Outro ponto sensível abordado no estudo é a dificuldade de transferir conhecimento das gerações que estão há décadas na mesma companhia. Estes trabalhadores estão se aposentando e, com eles, o conhecimento do processo fabril. Até porque o perfil de maquinário mudou mas ainda há equipamentos de quarenta anos em operação, e o ensino técnico foca nas novas tecnologias.
O acesso à informação, inclusive aos salários, está mais factível, diferentemente de anos atrás, portanto, é mais fácil para o profissional escolher em qual setor trabalhar.
“Hoje uma pessoa que está no automotivo tem conhecimento de outros pacotes de remuneração, consegue observar, por exemplo, que no óleo e gás ou na mineração são ofertados múltiplos de bônus no fim do ano muito melhores, apesar das atraentes PLRs. As indústrias farmacêutica e alimentícia também têm feito frente, com boas ofertas.”
Caio Rodrigues, especialista em recrutamento da Robert Half no ABC Paulista. Foto: Divulgação.
Empresas do setor tendem a apostar mais em capacitação interna
Rodrigues contou que as empresas têm demandado maior orientação e que a capacitação e o desenvolvimento interno têm surgido como o caminho mais eficiente de se desenvolver mão de obra e qualificar dentro de casa . O fato de a nova geração ser mais questionadora e ouvir menos desaforos também são ganhos importantes ao ambiente de trabalho, apontou o especialista.
“Vemos muito o viés de que o crescimento profissional está atrelado a uma boa comunicação, ao equilíbrio da vida na empresa e a pessoal. Então a construção de um bom ambiente, com valores sólidos, também está muito conectado a planos de retenção.”
Apesar das instabilidades vivenciadas o especialista acredita que a indústria automotiva tem muita resiliência, mesmo com certa sensibilidade por estar exposta ao consumidor: “O setor está passando por reestruturação e transformação.
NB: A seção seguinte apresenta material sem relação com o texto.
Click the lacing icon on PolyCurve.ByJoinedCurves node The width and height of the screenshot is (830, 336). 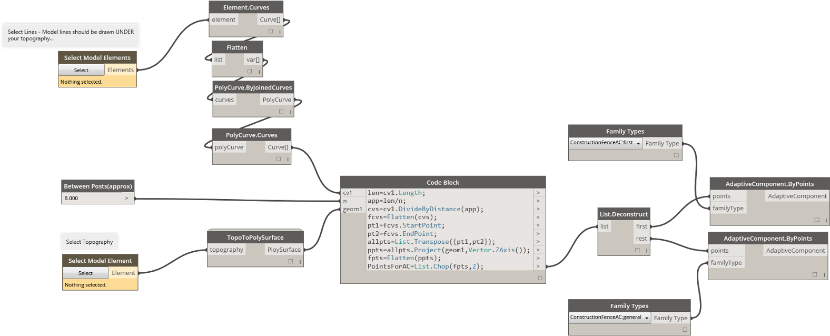[290, 112]
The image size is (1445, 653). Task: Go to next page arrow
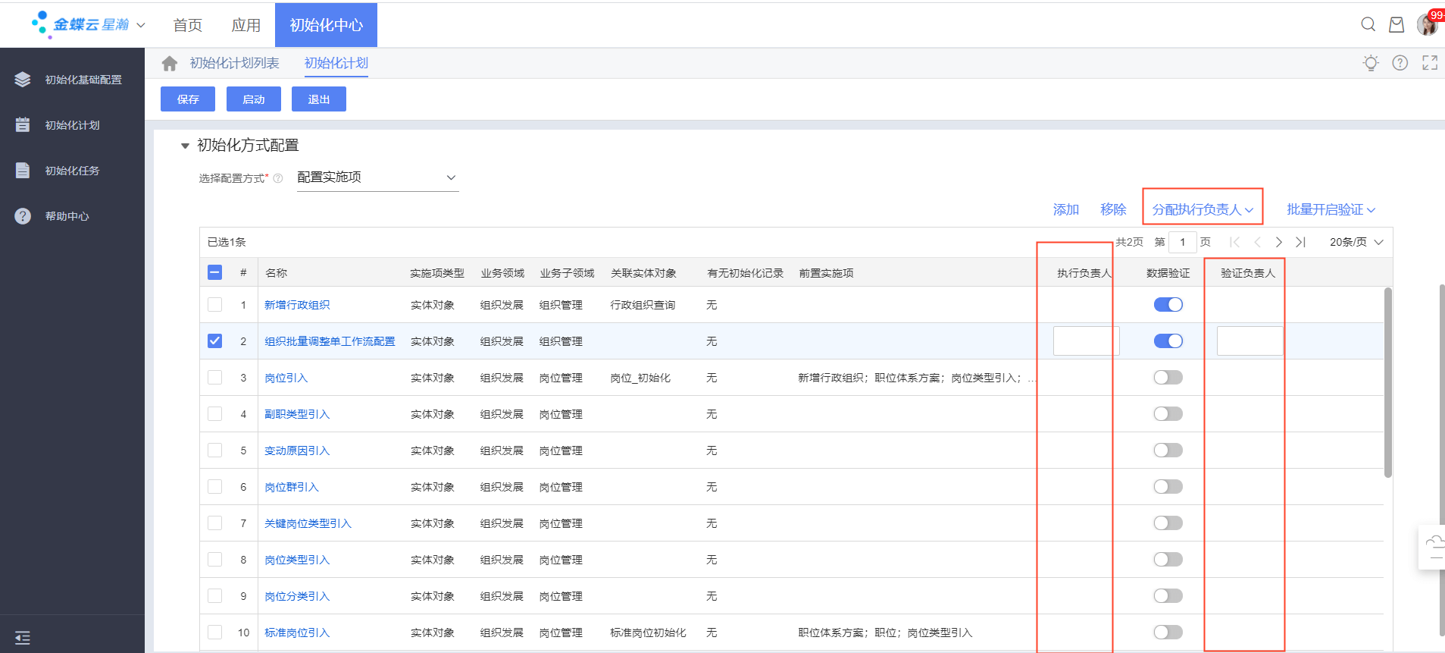click(1279, 242)
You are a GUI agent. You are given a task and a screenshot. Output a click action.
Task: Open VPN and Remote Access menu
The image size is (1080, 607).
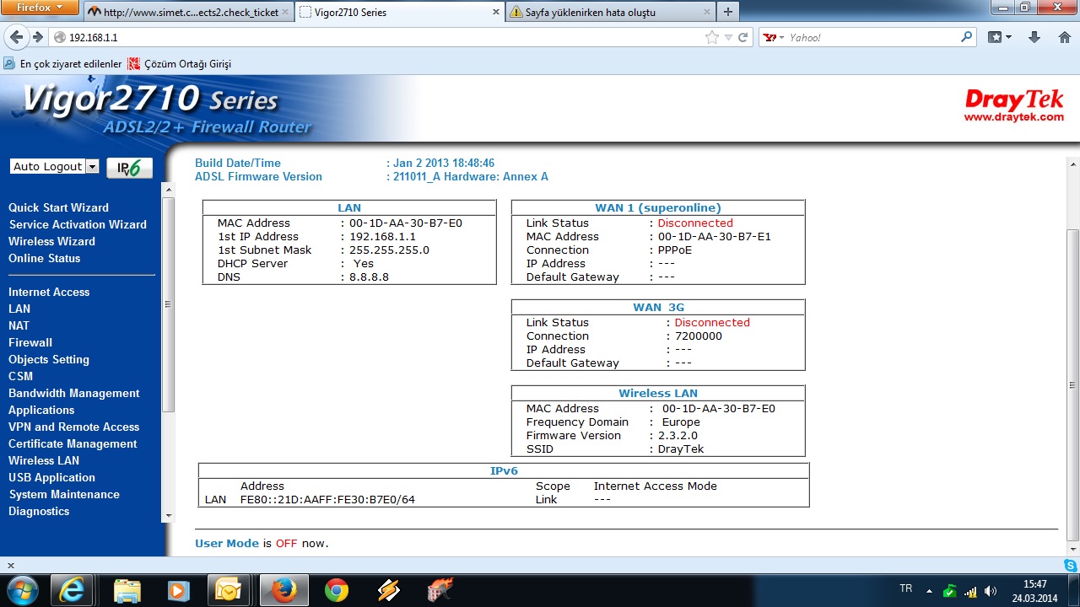(73, 427)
Mas eu não vejo que não sairá mais forte disso, é muito resiliente. E tem capital humano e tecnológico muito fortes”.
Rodrigues entende que, como resposta natural ao avanço da automatização há enxugamento de vagas, assim como postos com maior valor agregado: “Eu deixo de demandar um operador, mas preciso que ele se capacite para trabalhar com automação. Hoje falamos muito de profissões mais multidisciplinares e generalistas. Então é preciso dar também esta mobilidade para que os profissionais se atualizem para outras áreas dentro da empresa”.
Profissões com protagonismo no setor
Há posições que são bem particulares do mundo automotivo brasileiro, um dos poucos segmentos que realmente colocam estes profissionais para se desenvolverem no Brasil, seja engenheiro de produto, de P&D ou de simulação, ressaltou o especialista da Robert Half. Na área tecnológica há espaço aos desenvolvedores, engenheiros de software embarcado, de hardware, de testes, de inteligência artificial.
No chão de fábrica o engenheiro de automação está muito conectado a mecânicos e a profissionais de manutenção. E, na área financeira, a tendências macro, não necessariamente para o automotivo, dada a pressão por redução de custos e até para capturar oportunidade, o que por vezes exige mudança de fornecedor, há viés forte com o ambiente de controladoria e contábil e tributário. Isto atrelado à posição de compras. Postos de analista sênior, coordenador especialista e gerente deverão ser mais demandados.